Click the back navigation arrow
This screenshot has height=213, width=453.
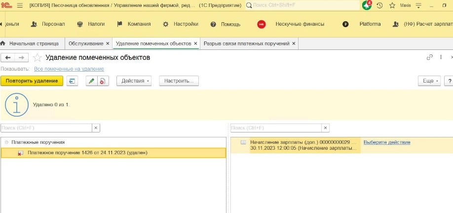point(8,58)
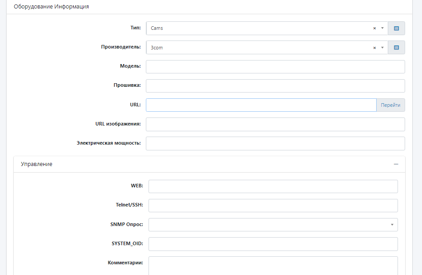Click into the Прошивка text field
This screenshot has height=275, width=422.
tap(275, 86)
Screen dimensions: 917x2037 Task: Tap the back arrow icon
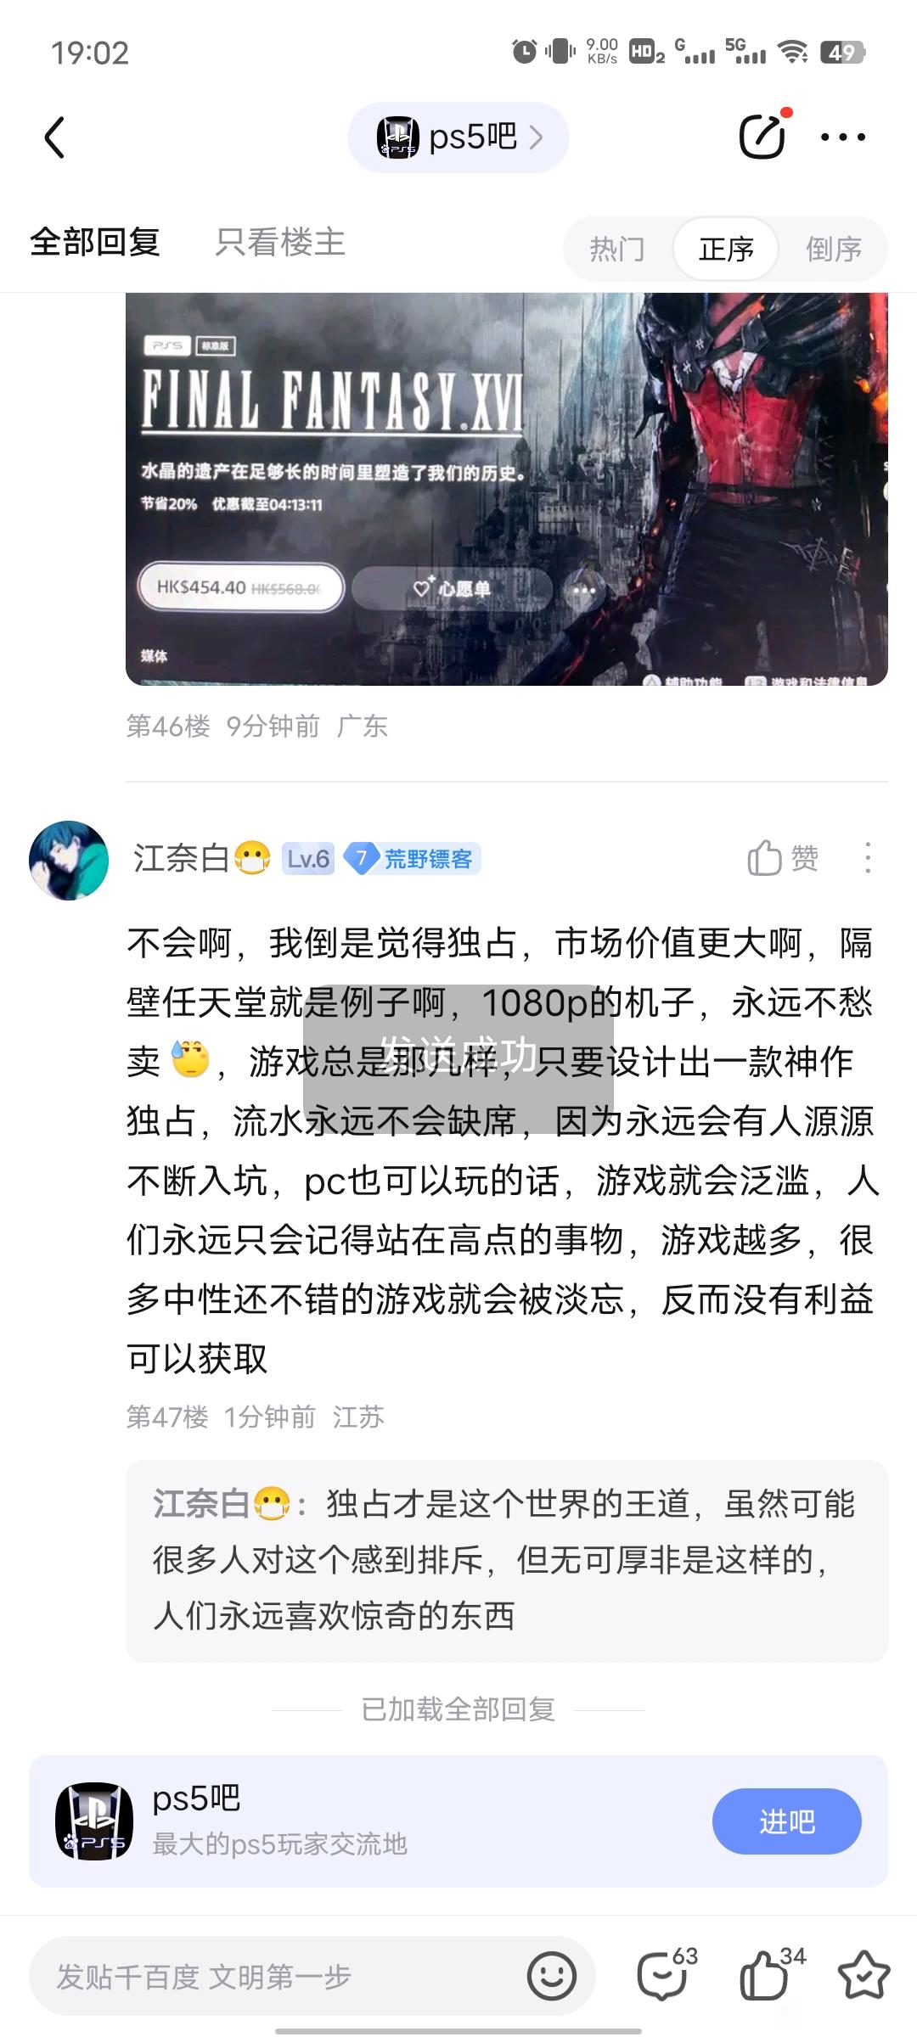pos(55,137)
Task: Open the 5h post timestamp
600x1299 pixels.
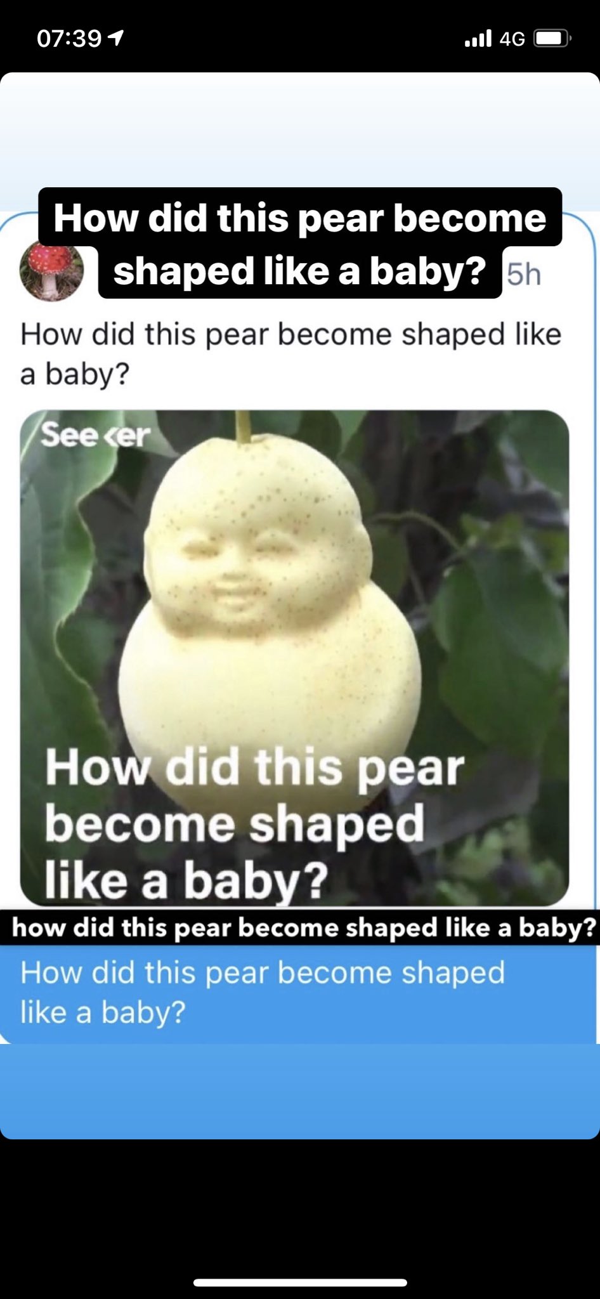Action: (524, 275)
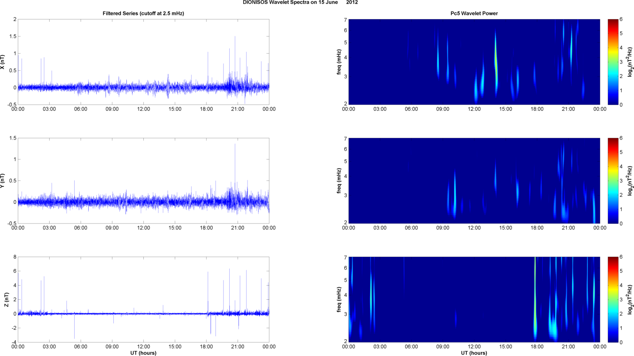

# # # # # # #

> _Work to be completed_:
Copy the entries character for character, excluding any pictures.

> _Exercise answer_:
Click the back navigation arrow
This screenshot has height=213, width=453.
point(8,58)
Click into the Прошивка text field
This screenshot has height=275, width=422.
tap(275, 86)
Screen dimensions: 917x2037 Task: Tap the back arrow icon
pos(55,137)
Task: Open the 5h post timestamp
600x1299 pixels.
Action: (524, 275)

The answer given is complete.